··· DATA FOR THIS TASK

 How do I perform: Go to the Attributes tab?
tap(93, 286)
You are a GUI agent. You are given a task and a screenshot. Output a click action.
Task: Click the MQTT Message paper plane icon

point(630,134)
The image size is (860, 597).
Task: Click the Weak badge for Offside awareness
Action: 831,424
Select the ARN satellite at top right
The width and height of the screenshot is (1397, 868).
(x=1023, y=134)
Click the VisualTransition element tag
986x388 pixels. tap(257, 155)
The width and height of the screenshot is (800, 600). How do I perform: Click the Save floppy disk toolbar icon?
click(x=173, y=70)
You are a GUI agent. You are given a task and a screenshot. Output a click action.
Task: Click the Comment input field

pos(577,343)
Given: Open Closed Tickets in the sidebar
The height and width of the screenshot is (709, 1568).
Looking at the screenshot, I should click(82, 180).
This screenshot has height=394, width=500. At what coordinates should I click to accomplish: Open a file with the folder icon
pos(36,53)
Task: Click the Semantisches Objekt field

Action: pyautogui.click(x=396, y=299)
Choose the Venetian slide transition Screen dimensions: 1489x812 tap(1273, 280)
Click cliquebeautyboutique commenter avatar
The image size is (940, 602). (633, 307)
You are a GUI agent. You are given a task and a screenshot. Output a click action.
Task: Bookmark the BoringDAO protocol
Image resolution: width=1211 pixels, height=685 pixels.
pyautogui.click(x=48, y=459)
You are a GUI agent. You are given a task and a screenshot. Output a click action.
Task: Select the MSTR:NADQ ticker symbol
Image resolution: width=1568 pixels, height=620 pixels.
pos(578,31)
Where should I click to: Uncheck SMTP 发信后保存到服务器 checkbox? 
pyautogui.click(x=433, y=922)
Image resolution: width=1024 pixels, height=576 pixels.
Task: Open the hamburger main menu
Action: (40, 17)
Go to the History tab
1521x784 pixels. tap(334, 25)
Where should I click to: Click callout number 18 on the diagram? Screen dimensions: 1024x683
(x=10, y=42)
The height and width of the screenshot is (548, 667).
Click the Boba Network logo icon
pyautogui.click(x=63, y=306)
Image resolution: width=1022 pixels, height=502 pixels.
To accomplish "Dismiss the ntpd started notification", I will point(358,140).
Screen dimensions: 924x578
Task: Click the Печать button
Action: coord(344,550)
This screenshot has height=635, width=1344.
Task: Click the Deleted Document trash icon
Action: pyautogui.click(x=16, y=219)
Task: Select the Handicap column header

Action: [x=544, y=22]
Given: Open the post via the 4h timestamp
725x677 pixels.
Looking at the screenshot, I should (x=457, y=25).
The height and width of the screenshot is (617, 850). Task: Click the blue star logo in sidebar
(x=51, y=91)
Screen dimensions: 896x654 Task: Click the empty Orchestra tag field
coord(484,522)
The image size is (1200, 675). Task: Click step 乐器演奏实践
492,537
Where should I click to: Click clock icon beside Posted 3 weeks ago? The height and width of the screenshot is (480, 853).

······

[TASK REQUIREMENTS]:
Find the line that contains "Task: Select the Handicap column header" in the data above. Reproduce it and every later line exactly, through the last one.

[FINAL ANSWER]:
Task: Select the Handicap column header

Action: [x=544, y=22]
Given: Open the post via the 4h timestamp
725x677 pixels.
Looking at the screenshot, I should (x=457, y=25).
The height and width of the screenshot is (617, 850). Task: Click the blue star logo in sidebar
(x=51, y=91)
Screen dimensions: 896x654 Task: Click the empty Orchestra tag field
coord(484,522)
The image size is (1200, 675). Task: Click step 乐器演奏实践
492,537
Where should I click to: Click clock icon beside Posted 3 weeks ago? The height and width of the screenshot is (480, 853).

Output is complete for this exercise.